The Indexer State Database (ISDB) and reliability metric:
Background and Current (old) Design
(DRAFT: do not copy or redistribute)
![]()
In order for the dienst user interface to be able to simultaneously service different search requests, we need a place to store the most valid, up-to-date information about remote indexer performance. We keep this information about remote indexer performance in the indexer state database (ISDB), a file that is accessed by dienst processes spawned by the dienst user interface.
The reliability metric is the test we apply to determine if we should use a remote indexer for a particular search. The test asks if the remote indexer is "reliable" -- will it respond before the timeout value? If the answer is yes, then we use this remote indexer. If the answer is no, we "demote" the indexer: we don't use it for this search (or for any others for a while) and we try to use another indexer for the authority we're searching.
An indexer is "demoted" if it fails the reliability test -- if the algorithm predicts it will not respond before the timeout value.

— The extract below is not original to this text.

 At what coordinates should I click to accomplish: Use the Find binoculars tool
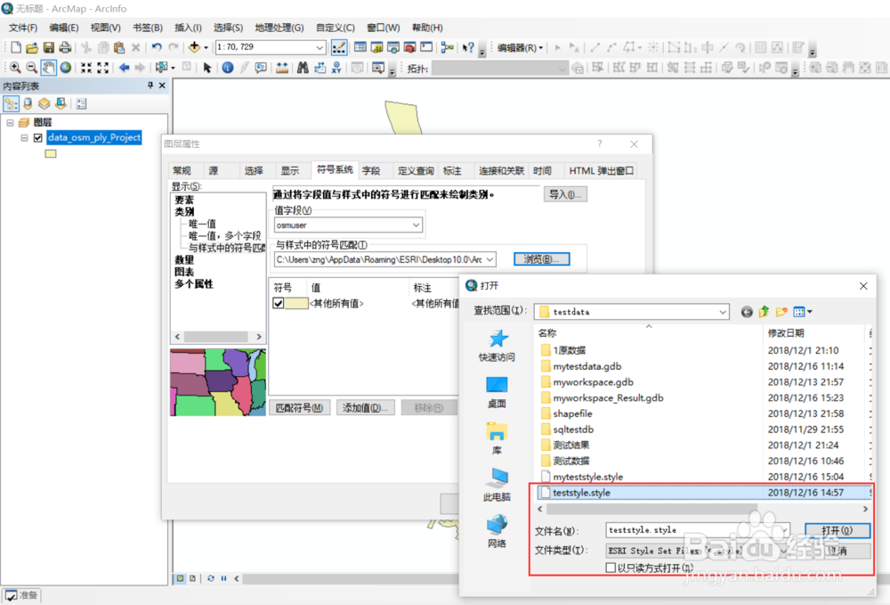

When an indexer is "demoted," it isn't used in any searches for a period of time. When an indexer is demoted, dienst is fault tolerant: it tries to find another indexer for the desired authority.

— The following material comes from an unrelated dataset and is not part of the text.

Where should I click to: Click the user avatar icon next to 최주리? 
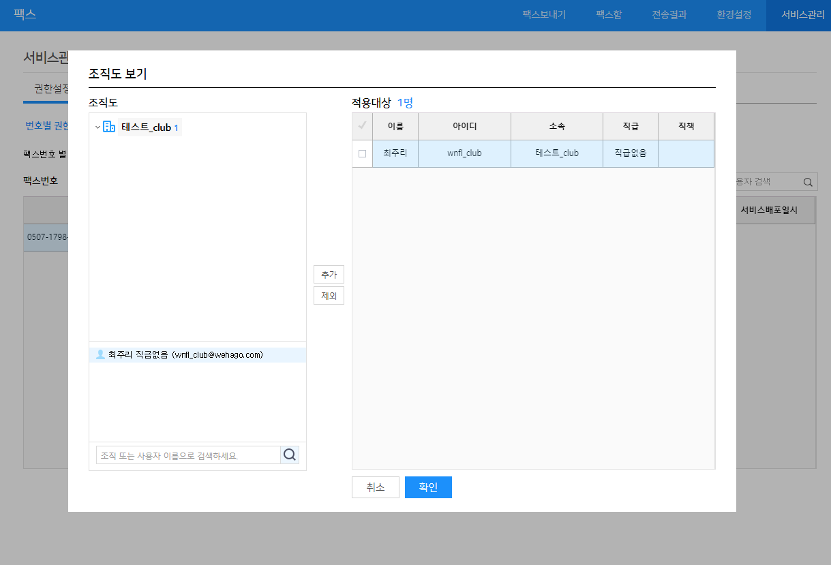[x=100, y=354]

Once an indexer is demoted, it isn't used for any searches for a period of time indicated by $fail_retry_time, a global constant set in Config/config_constants.pl. Once that period of time has passed, we retry the reliability of the indexer: will it now respond to a search request before the timeout value? In the context of ISDB design, we need to know how to tell when we should perform the reliability retry.
![]()
In the current system, the ISDB has four pieces of information for each remote indexer:
The host and port can be thought of as the "key" of this data; the other information is "status" information.
In the current release of dienst, the reliability metric is "has this indexer failed to respond before the timeout for the last five (default) consecutive searches?" We can tell this from the data in the ISDB -- if the number of consecutive failures is less than five, then the indexer passes the reliability metric and is used. If the number of consecutive failures is five or greater, then the indexer is used only if enough time has gone by to indicate a reliability retry is in order (see below).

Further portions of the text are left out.